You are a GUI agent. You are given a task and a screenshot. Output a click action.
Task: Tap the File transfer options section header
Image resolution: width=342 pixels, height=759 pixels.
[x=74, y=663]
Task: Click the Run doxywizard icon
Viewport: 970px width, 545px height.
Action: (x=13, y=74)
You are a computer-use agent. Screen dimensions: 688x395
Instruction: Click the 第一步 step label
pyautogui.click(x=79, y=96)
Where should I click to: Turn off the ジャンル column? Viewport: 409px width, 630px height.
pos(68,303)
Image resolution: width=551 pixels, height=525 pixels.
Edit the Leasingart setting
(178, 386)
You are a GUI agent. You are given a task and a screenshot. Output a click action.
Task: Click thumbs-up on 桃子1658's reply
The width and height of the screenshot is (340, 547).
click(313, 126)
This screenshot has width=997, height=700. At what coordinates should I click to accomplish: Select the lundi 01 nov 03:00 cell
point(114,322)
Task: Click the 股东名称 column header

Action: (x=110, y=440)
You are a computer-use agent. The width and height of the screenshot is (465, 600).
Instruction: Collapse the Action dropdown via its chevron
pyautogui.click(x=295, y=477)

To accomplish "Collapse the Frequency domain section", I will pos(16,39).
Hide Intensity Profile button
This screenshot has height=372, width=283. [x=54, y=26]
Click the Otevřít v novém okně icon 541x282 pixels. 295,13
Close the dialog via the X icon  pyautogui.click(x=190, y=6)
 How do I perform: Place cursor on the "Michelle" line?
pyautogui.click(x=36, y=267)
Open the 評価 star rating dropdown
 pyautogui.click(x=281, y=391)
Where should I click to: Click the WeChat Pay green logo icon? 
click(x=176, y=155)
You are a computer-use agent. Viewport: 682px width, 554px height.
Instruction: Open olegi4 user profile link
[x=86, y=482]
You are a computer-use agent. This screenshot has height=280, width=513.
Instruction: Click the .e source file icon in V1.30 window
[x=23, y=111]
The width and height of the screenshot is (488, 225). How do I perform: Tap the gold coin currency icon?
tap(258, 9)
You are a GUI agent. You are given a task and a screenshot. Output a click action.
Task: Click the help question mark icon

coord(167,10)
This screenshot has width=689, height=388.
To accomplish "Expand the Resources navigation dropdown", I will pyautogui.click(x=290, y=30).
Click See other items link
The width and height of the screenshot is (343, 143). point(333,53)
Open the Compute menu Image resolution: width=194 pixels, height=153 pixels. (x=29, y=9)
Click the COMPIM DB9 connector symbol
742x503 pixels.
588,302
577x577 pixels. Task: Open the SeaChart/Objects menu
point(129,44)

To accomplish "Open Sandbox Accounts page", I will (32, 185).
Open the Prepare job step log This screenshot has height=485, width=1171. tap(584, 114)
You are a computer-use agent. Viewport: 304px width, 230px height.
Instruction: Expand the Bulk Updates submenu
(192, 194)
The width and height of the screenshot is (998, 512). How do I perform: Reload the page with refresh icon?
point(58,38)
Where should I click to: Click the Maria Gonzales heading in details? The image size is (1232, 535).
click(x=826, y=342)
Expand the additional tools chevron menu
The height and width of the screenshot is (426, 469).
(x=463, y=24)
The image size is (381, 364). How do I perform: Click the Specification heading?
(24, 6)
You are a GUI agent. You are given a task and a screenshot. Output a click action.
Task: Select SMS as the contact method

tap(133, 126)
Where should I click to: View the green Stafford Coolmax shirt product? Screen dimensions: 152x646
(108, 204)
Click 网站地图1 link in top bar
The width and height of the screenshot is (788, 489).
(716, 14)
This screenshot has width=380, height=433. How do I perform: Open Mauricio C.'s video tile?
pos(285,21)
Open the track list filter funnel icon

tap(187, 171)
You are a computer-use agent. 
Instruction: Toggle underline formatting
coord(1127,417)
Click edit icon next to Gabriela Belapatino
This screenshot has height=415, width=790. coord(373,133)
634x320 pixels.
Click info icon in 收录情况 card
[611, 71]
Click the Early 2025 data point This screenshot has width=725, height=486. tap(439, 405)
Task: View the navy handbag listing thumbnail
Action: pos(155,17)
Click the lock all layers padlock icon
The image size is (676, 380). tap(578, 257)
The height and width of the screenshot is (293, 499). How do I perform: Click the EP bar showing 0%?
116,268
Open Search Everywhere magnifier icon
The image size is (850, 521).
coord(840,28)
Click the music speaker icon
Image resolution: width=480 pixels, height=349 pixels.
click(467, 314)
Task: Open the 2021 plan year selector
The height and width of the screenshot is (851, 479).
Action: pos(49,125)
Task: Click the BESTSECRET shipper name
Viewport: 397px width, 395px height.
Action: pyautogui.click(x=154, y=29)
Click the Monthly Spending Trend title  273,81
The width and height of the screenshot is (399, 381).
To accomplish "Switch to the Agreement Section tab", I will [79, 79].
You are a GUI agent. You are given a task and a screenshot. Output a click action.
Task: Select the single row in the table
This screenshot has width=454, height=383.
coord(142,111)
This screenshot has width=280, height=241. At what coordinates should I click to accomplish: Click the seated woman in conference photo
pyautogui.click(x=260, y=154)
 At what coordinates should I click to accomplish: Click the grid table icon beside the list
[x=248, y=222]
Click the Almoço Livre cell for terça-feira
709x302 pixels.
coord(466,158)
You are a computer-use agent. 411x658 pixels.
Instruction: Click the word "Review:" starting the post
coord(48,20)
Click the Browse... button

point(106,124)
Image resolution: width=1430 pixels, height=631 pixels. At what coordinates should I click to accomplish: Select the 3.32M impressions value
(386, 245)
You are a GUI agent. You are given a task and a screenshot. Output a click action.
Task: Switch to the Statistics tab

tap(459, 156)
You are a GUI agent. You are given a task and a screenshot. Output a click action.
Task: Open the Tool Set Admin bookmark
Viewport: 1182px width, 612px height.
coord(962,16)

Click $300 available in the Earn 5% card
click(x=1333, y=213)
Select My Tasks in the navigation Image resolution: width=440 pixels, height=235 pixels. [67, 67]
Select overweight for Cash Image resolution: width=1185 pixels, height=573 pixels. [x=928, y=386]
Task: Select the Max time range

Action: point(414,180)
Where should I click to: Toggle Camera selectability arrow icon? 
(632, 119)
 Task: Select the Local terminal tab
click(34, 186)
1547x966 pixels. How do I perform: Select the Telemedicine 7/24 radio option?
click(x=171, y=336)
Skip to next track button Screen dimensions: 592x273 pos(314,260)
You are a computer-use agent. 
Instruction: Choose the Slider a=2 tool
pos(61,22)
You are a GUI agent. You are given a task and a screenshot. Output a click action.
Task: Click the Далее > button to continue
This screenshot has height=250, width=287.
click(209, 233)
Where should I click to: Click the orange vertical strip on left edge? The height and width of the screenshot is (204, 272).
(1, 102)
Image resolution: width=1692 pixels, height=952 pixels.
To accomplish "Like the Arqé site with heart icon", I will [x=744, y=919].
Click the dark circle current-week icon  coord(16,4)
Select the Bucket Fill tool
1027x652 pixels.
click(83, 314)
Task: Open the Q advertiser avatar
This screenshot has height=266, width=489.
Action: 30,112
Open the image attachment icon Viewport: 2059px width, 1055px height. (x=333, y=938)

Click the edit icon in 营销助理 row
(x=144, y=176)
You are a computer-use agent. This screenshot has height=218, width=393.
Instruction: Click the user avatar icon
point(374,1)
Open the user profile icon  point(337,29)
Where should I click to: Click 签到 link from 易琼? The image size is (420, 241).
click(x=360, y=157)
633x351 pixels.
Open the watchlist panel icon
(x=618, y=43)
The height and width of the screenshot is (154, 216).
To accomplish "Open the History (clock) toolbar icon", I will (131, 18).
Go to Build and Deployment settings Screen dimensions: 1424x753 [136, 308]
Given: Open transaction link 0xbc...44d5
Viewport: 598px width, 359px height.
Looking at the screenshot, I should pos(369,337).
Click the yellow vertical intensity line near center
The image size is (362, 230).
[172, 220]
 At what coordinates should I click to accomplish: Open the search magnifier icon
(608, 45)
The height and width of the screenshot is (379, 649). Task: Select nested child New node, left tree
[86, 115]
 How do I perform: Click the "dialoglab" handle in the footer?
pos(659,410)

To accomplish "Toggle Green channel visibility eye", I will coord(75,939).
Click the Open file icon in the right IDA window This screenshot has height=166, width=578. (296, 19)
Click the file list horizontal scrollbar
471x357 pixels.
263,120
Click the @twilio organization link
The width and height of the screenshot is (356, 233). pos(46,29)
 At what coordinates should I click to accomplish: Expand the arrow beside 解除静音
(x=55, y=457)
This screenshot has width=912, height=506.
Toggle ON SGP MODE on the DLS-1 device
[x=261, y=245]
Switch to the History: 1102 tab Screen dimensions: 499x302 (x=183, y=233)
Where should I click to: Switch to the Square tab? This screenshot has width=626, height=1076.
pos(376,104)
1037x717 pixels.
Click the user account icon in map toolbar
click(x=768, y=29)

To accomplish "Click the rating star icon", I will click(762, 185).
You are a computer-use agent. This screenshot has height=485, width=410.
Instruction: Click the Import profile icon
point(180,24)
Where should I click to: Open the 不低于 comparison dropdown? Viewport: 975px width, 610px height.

+===+

## [Activity]
Using the entries above, give back exactly the line containing "Image resolution: width=551", the line containing "Close the dialog", and every line between them, and nothing else.

## [Response to this exercise]
Image resolution: width=551 pixels, height=525 pixels.
Edit the Leasingart setting
(178, 386)
You are a GUI agent. You are given a task and a screenshot. Output a click action.
Task: Click thumbs-up on 桃子1658's reply
The width and height of the screenshot is (340, 547).
click(313, 126)
This screenshot has width=997, height=700. At what coordinates should I click to accomplish: Select the lundi 01 nov 03:00 cell
point(114,322)
Task: Click the 股东名称 column header

Action: (x=110, y=440)
You are a computer-use agent. The width and height of the screenshot is (465, 600).
Instruction: Collapse the Action dropdown via its chevron
pyautogui.click(x=295, y=477)

To accomplish "Collapse the Frequency domain section", I will pos(16,39).
Hide Intensity Profile button
This screenshot has height=372, width=283. [x=54, y=26]
Click the Otevřít v novém okně icon 541x282 pixels. 295,13
Close the dialog via the X icon  pyautogui.click(x=190, y=6)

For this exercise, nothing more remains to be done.